* _Task_: Copy out nothing but the lines from the one holding "Instruction: Select the" through the end of the entries below, exactly as written and without the pictures.

━━━━━ Data supplied ━━━━━

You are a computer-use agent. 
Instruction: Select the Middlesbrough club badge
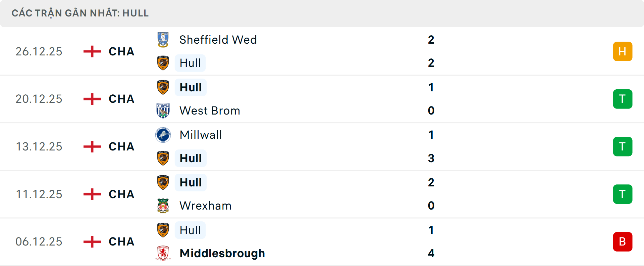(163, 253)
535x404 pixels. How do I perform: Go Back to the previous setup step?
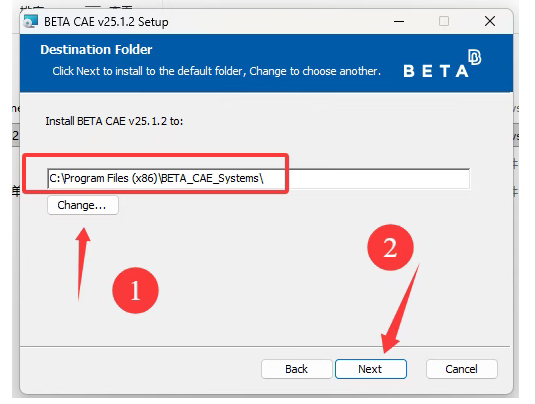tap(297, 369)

━━━━━

* _Output_:
Instruction: Select the Middlesbrough club badge
(163, 253)
535x404 pixels. How do I perform: Go Back to the previous setup step?
tap(297, 369)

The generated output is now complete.